読むための抜粋.
'''

具体的には、金属膜表面の粗さの凹凸レベルを上げることによって、正反射方向の反射光が減少し、金属光沢感を低下させる。一方、金属膜表面の粗さの凹凸レベルを下げると、正反射方向の反射光が増加し、金属光沢感を向上させる。この様に、調整層によって、金属膜表面の粗さの凹凸レベルを変えて、金属光沢感を制御することにより、金属光沢感のコントラストを出すことができる。
なお、金属膜表面の反射率と、調整層表面の反射率とを比較すると、金属膜表面の反射率の方が遥かに高くなる。このため、金属膜より上層に調整層を設けても、金属光沢感のコントラストの調整につながらず、本発明の実施形態の位置に調整層を設けることが重要となる。
調整層は、金属膜表面の粗さを付与する調整層と、金属膜表面の粗さを平滑化する調整層とがある。金属膜表面の粗さを付与する調整層は、印刷層を介して、又は、直接に金属膜の表面に粗さを付与する層であり、金属膜表面の粗さの凹凸レベルを上げることができる。金属膜表面の粗さを平滑化する調整層は、印刷層を介して、又は、直接に金属膜の表面に粗さを平滑化する層であり、金属膜表面の粗さの凹凸レベルを下げることができる。
本発明の第1の実施の形態に係る印刷物においては、基材表面のRaが1.0μm未満であり、表面が適度に平滑であるので、金属膜表面の粗さを付与する調整層を所望の位置に配置することによって、調整層を配置した箇所と配置していない箇所とにおける金属光沢感のコントラストを調整することが可能となり、意匠性を高めることができる。
本発明の第1の実施の形態に係る印刷物における調整層は、上記観点から、金属膜側の調整層表面のカットオフ値0.8mmのJIS B0601:2001の算術平均粗さRaを1.0〜5.0μmとすることが好ましく、1.1〜4.9μmであることがより好ましく、1.2〜4.8μmであることがさらに好ましい。
本発明の第2の実施の形態に係る印刷物においては、基材表面のRaが1.0〜5.0μmであり、表面に適度の凹凸を有するので、金属膜表面の粗さを平滑化する調整層を所望の位置に配置することによって、調整層を配置した箇所と配置していない箇所とにおける金属光沢感のコントラストを調整することが可能となり、意匠性を高めることができる。

'''

資料.
'''

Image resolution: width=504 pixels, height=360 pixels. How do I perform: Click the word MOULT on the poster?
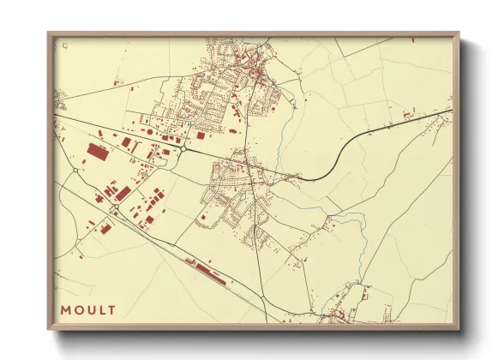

'''

取り組む課題.
**a)** 金属光沢感に関する文章によると、第2の実施の形態に係る印刷物の基材表面のRaはどの範囲か。
**b)** 金属光沢感に関する文章を、最後の文の後から続けて書いてください。
一覧は金属光沢感に関する文章とは関係がない。

課題ごとの結果.
**a)** 1.0〜5.0μmである。

**b)**
本発明の第2の実施の形態に係る印刷物における調整層は、上記観点から、金属膜側の調整層表面のカットオフ値0.8mmのJIS B0601:2001の算術平均粗さRaを1.0μm未満とすることが好ましく、0.3〜0.9μmであることがより好ましく、0.4〜0.8μmであることがさらに好ましい。
調整層の表面粗さを調整する方法としては、電離放射線若しくは熱のいずれか又はこれらの組み合わせにより硬化する透明樹脂中にフィラーを含有させた調整層用インキにより、当該フィラーに起因する微細凹凸を形成して粗面化する方法、及び賦型フィルムを用い、賦型フィルムの形状を転写によって基体の表面形状を形成する方法等を挙げることができる。
調整層の形成に用いられる調整層用インキとしては、樹脂成分を主成分として、必要に応じて顔料、染料等の着色剤、粒子、溶剤、安定剤、可塑剤、触媒、硬化剤等を適宜混合したものが使用される。
樹脂成分としては特に制限はなく、例えば、熱硬化性樹脂組成物及び電離放射線硬化性樹脂等が挙げられる。
なお、調整層用インキ中に溶剤を含まない場合は、乾燥は不要である。
調整層中には、本発明の効果を阻害しない範囲で、酸化防止剤、紫外線吸収剤等の添加剤を含有してもよい。
熱硬化性樹脂組成物としては、例えば、エポキシ樹脂、フェノール樹脂、ユリア樹脂、不飽和ポリエステル樹脂、メラミン樹脂、アルキド樹脂、ポリイミド樹脂、シリコーン樹脂、水酸基官能性アクリル樹脂、カルボキシル官能性アクリル樹脂、アミド官能性共重合体、ウレタン樹脂等を挙げることができ、これらを1種又は2種以上を組み合わせて用いることができる。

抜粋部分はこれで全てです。